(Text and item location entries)
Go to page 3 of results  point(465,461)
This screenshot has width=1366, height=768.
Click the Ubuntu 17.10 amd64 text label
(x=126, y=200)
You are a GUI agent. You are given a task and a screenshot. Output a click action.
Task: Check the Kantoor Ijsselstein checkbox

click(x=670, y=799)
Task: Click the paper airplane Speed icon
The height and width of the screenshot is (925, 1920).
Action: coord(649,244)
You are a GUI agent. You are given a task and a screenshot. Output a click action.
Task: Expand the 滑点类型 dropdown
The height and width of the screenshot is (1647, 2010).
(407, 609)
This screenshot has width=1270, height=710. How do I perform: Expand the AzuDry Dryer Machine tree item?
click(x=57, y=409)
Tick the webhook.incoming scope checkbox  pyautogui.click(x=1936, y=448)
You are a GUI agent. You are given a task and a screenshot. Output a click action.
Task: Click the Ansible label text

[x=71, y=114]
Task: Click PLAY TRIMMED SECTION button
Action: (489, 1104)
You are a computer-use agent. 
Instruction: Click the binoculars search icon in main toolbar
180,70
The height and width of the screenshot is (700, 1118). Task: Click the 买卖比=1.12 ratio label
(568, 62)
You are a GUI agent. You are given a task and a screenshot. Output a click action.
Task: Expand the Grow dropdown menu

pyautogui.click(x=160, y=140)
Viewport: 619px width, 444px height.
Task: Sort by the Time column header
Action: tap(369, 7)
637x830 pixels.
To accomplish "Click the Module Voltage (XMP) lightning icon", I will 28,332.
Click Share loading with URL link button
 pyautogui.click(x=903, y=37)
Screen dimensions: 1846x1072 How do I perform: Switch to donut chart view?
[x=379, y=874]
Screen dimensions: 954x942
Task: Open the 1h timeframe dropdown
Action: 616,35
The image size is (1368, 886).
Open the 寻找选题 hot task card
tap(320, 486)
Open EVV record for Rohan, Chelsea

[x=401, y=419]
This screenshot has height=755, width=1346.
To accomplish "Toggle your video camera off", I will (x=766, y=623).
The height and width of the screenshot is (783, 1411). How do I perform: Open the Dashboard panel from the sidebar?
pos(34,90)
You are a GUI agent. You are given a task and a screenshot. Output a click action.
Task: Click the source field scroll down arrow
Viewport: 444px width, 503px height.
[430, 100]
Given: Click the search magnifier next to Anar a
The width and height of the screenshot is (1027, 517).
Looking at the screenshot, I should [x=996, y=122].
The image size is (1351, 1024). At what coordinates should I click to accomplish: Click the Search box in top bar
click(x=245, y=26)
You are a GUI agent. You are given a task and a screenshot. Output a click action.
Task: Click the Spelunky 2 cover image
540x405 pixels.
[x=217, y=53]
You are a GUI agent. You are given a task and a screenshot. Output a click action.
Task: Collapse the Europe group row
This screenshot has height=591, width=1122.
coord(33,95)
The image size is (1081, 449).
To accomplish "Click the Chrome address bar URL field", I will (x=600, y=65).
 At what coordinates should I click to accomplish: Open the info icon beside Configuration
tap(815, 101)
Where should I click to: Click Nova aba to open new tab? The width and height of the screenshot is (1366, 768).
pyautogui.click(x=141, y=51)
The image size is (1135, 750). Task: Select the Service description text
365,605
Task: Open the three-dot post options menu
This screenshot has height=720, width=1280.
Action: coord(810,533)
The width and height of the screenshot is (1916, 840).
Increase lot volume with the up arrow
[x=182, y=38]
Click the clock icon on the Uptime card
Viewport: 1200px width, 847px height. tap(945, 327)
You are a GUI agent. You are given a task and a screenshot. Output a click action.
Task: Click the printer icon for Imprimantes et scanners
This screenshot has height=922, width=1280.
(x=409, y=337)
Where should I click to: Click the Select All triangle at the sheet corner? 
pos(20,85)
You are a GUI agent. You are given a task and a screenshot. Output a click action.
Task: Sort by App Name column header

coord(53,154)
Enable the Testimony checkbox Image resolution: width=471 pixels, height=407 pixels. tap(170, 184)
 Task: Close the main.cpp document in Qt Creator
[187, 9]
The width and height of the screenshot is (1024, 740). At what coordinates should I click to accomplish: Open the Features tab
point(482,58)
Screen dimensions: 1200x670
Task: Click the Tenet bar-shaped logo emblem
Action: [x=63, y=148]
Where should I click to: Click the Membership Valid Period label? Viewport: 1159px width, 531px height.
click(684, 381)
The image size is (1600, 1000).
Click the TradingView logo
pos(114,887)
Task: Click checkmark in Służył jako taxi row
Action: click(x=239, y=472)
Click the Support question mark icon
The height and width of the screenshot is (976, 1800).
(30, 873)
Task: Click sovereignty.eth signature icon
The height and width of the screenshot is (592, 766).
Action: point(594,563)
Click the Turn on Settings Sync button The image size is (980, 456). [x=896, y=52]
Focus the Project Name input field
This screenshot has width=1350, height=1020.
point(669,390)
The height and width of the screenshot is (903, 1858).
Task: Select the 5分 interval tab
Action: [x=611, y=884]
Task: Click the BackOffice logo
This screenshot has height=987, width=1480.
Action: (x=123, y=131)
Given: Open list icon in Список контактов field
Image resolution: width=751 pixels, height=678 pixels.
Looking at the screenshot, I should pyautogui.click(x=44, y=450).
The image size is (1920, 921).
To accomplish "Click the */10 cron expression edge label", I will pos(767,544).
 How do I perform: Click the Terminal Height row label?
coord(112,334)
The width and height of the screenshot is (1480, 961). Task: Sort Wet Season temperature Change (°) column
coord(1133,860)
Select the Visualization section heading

What to produce:
Reproduce the listing word for word from its first line through the line containing "Action: (489, 1104)", including both of those lines.

Correct output:
Go to page 3 of results  point(465,461)
This screenshot has width=1366, height=768.
Click the Ubuntu 17.10 amd64 text label
(x=126, y=200)
You are a GUI agent. You are given a task and a screenshot. Output a click action.
Task: Check the Kantoor Ijsselstein checkbox

click(x=670, y=799)
Task: Click the paper airplane Speed icon
The height and width of the screenshot is (925, 1920).
Action: coord(649,244)
You are a GUI agent. You are given a task and a screenshot. Output a click action.
Task: Expand the 滑点类型 dropdown
The height and width of the screenshot is (1647, 2010).
(407, 609)
This screenshot has width=1270, height=710. How do I perform: Expand the AzuDry Dryer Machine tree item?
click(x=57, y=409)
Tick the webhook.incoming scope checkbox  pyautogui.click(x=1936, y=448)
You are a GUI agent. You are given a task and a screenshot. Output a click action.
Task: Click the Ansible label text

[x=71, y=114]
Task: Click PLAY TRIMMED SECTION button
Action: (489, 1104)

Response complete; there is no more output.